Chronic infection with high-risk human papillomavirus (HPV) types increases the risk of developing cervical cancer (CC). Notably, these HPV types are implicated in ~70% of all CC cases. YTH N6-methyladenosine RNA-binding protein C2 (YTHDC2) is an N6-methyladenosine reader associated with several cancers, although its specific function in CC remains poorly understood. The present study aimed to elucidate new functions of YTHDC2 in HPV-positive CC cell proliferation and ferroptosis, mediated by pathways dependent on protein synthesis. A comparative analysis revealed reduced levels of YTHDC2 in HPV-positive CC samples and cell lines compared with those in HPV-negative samples. YTHDC2 overexpression diminished cell viability and proliferation, whereas silencing YTHDC2 enhanced these processes, according to Cell Counting Kit-8 and colony formation assays. Cells overexpressing YTHDC2 exhibited characteristics of ferroptosis, such as apoptosis, reactive oxygen species production and imbalances in several ferroptosis indicators, including solute carrier family 7 member 11 (SLC7A11).
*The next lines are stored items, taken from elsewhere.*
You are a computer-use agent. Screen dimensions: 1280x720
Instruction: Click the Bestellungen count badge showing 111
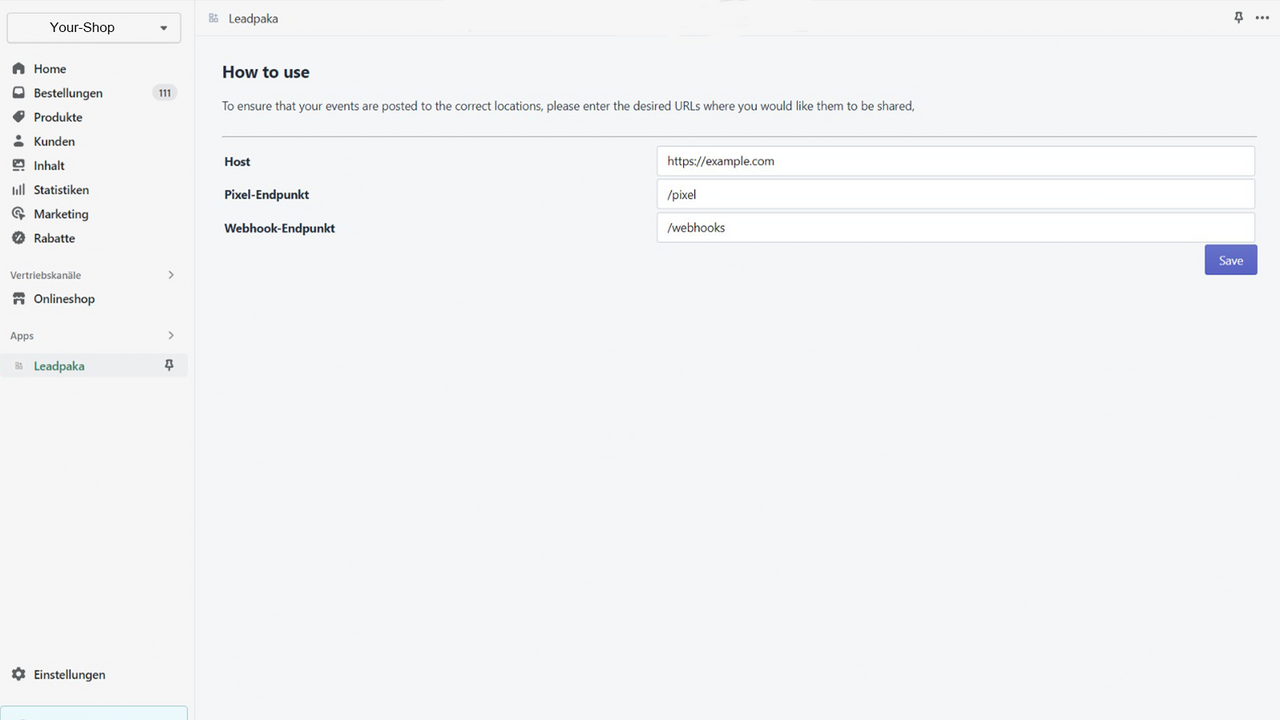[x=163, y=92]
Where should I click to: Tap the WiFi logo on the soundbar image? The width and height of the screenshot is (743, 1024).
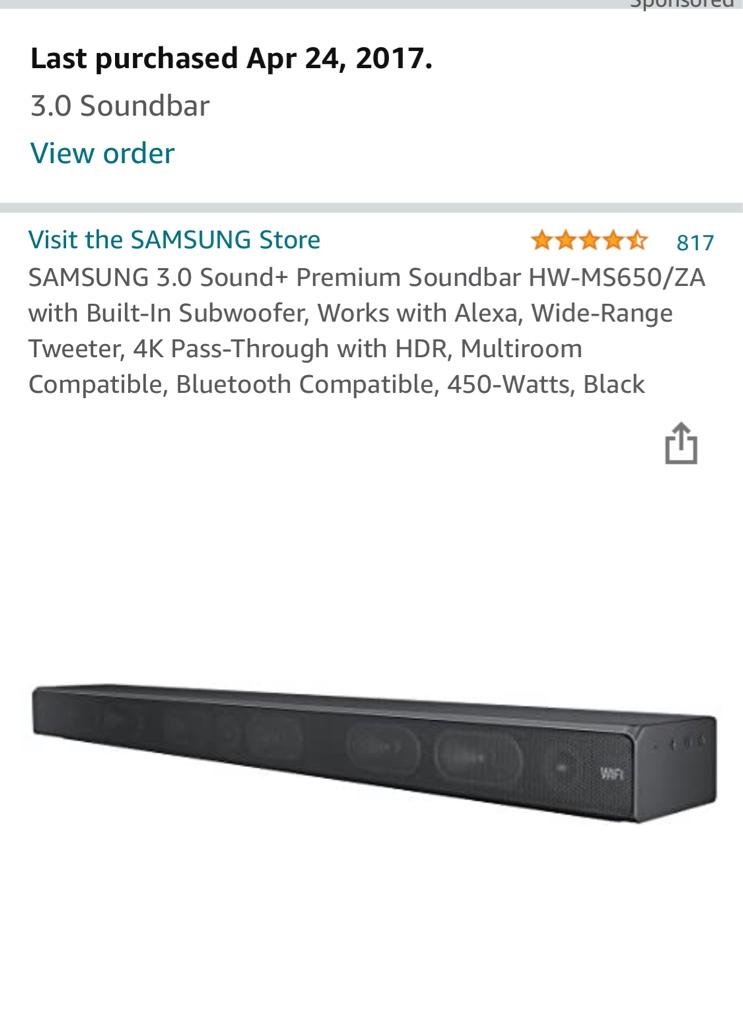[x=611, y=774]
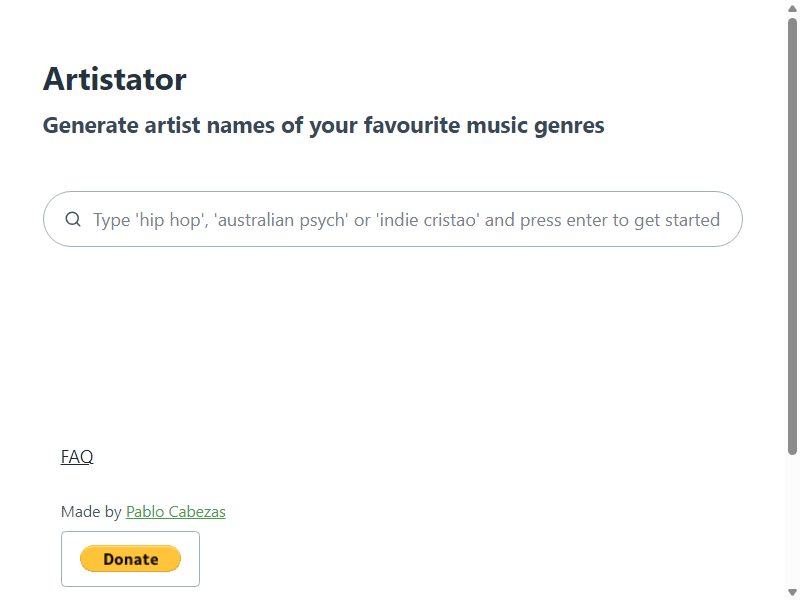This screenshot has height=600, width=800.
Task: Focus the genre search input field
Action: pos(393,219)
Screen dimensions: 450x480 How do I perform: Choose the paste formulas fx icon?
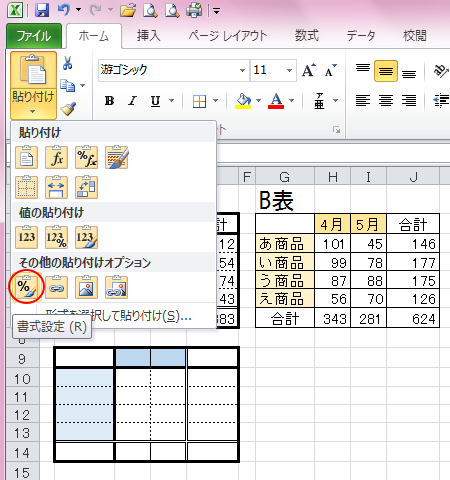tap(56, 157)
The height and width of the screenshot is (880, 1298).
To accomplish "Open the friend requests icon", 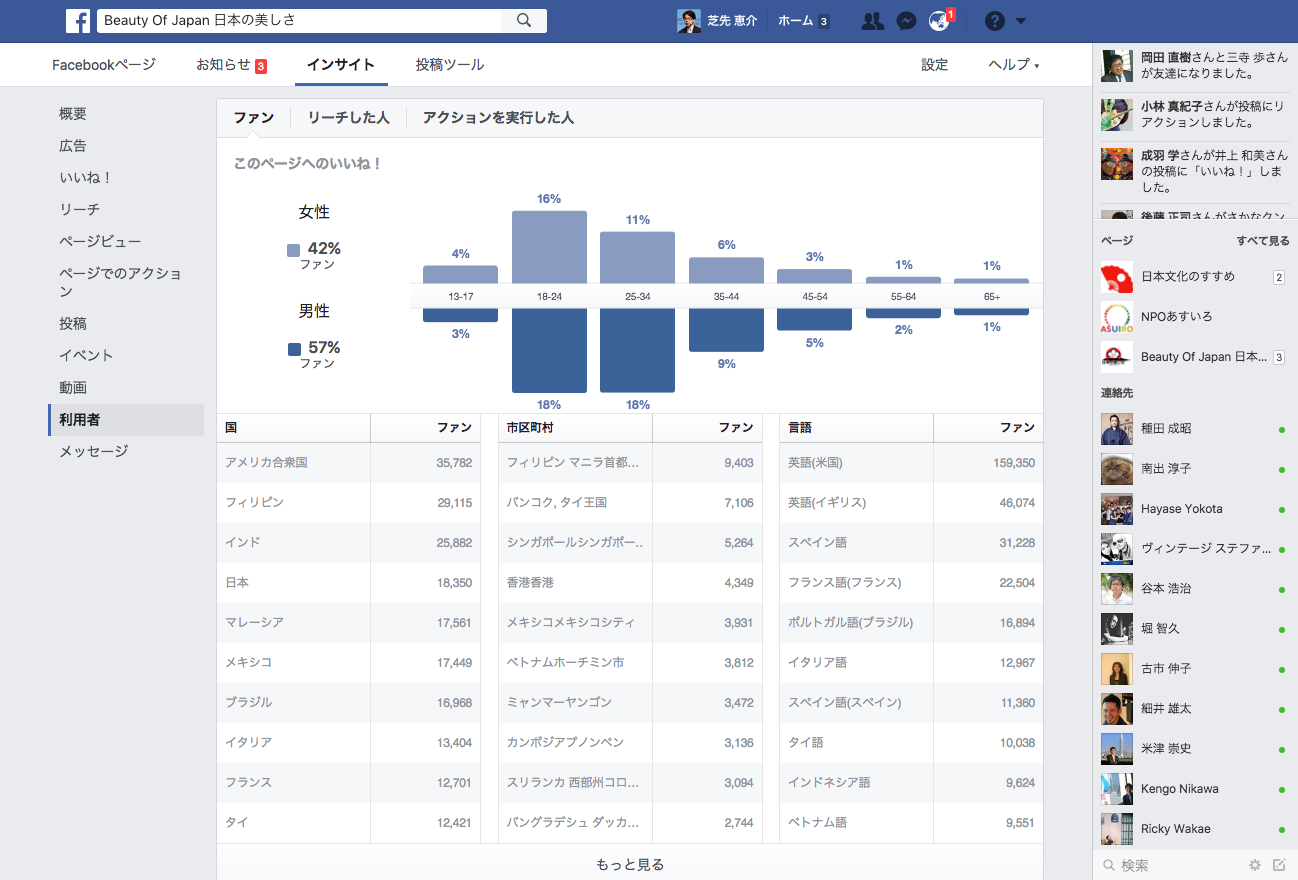I will tap(873, 21).
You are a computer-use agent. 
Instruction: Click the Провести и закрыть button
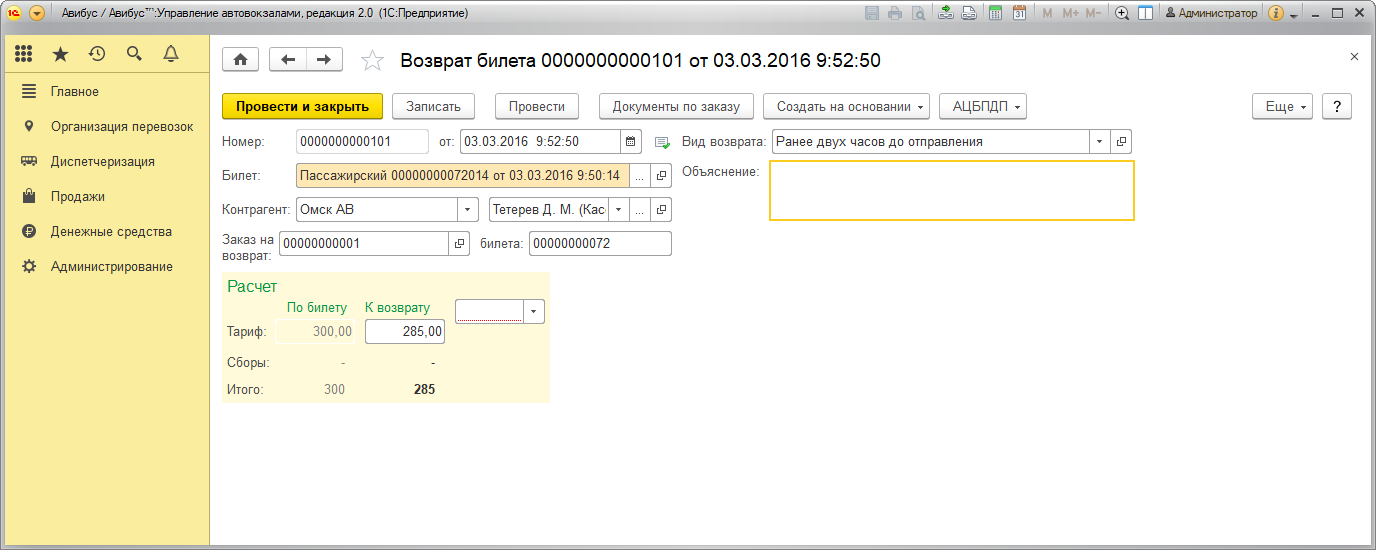point(302,106)
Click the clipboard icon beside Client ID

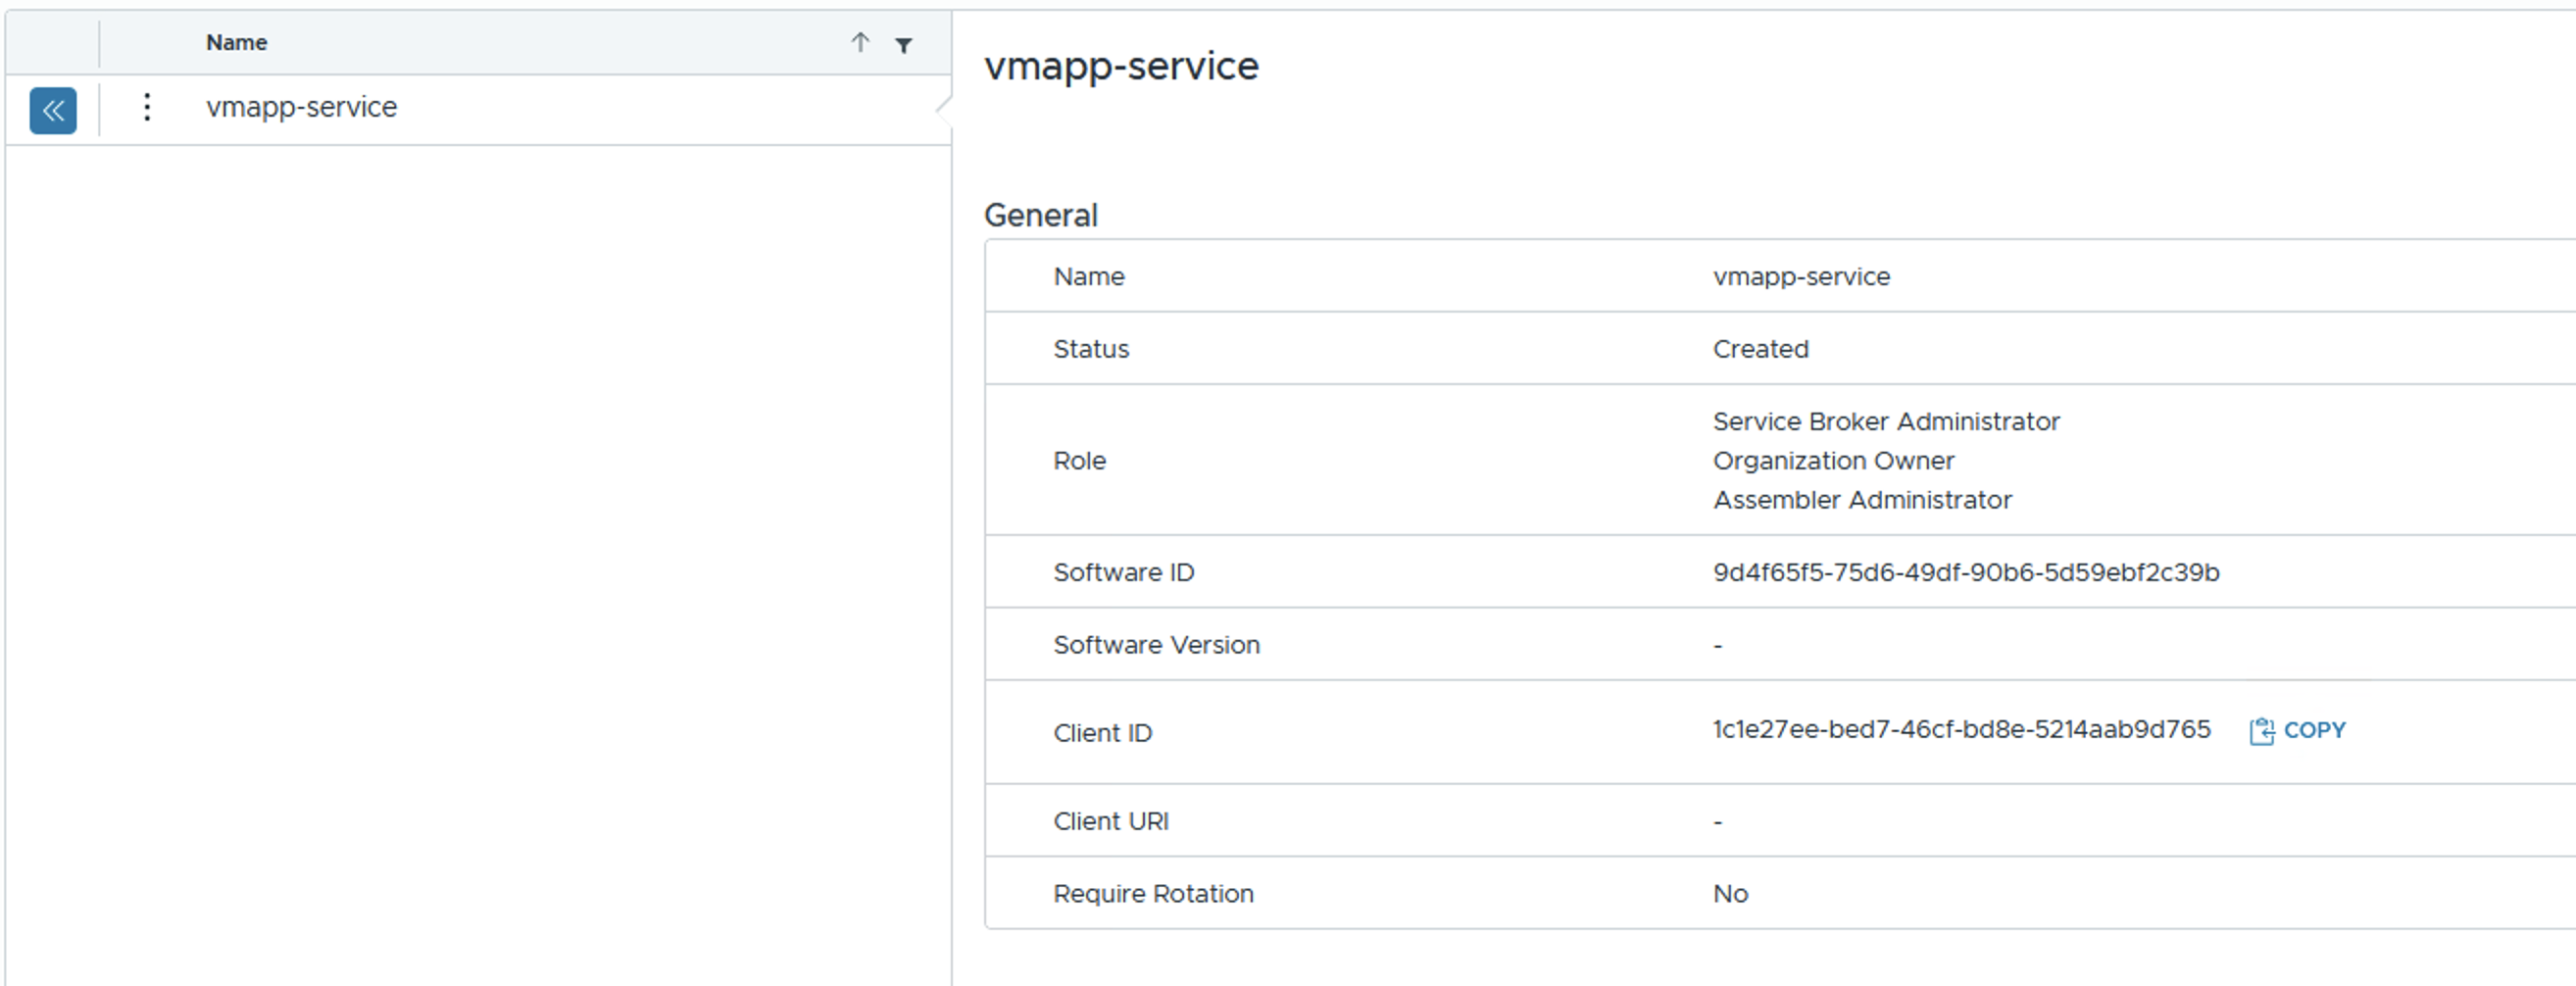coord(2261,731)
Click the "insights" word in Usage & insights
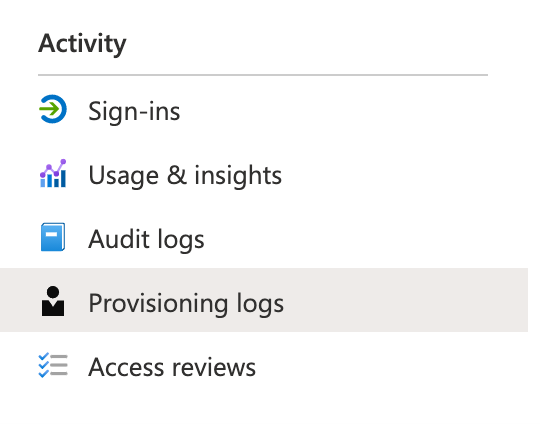Viewport: 540px width, 424px height. click(x=238, y=175)
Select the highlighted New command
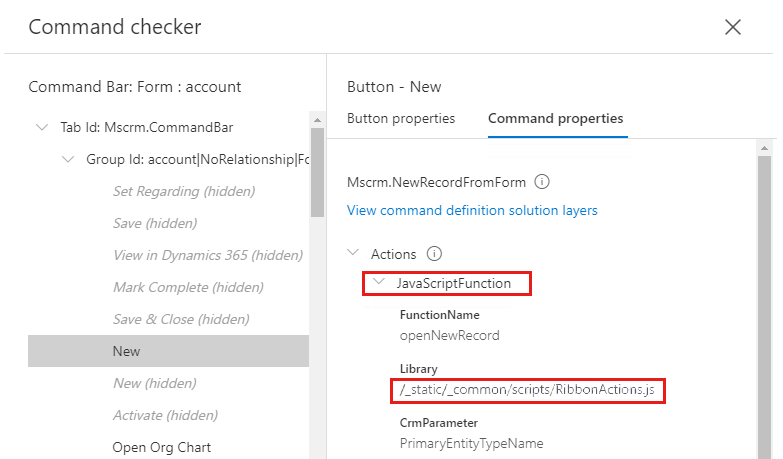783x459 pixels. coord(127,351)
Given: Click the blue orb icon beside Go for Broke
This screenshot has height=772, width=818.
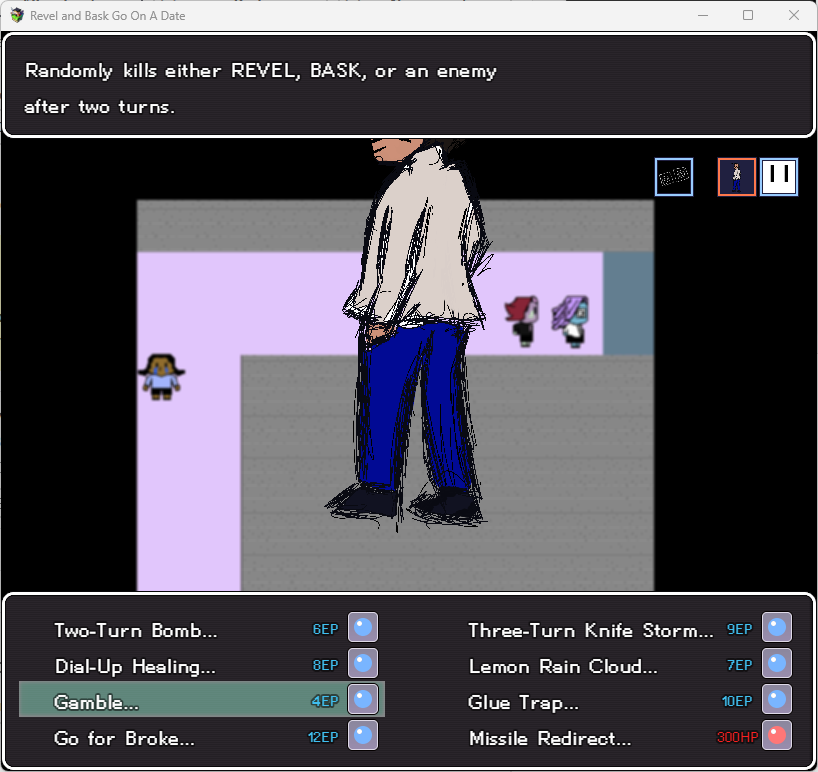Looking at the screenshot, I should [363, 735].
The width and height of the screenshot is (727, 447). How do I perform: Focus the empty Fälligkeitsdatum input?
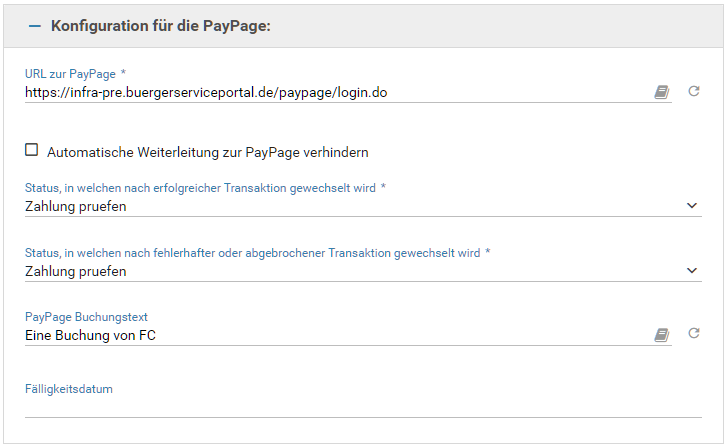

A bioluminescent assay using a firefly luciferase construct fused with the SLC7A11 5'-untranslated region (UTR) demonstrated a reduction in luminescence in cells exhibiting enhanced YTHDC2 expression. This indicated that YTHDC2 catalyzes translation initiation via deconvolution of the 5'-UTR of SLC7A11 mRNA. Alterations to the 5'-UTR led to increased luciferase activity. Furthermore, increased SLC7A11 levels mitigated the effects of YTHDC2 overexpression on proliferation and ferroptosis in CC cells. In conclusion, the results of the present study suggest that low expression of the RNA helicase YTHDC2 contributes to CC proliferation and inhibition of ferroptosis by promoting SLC7A11 translation in HPV-positive CC cells.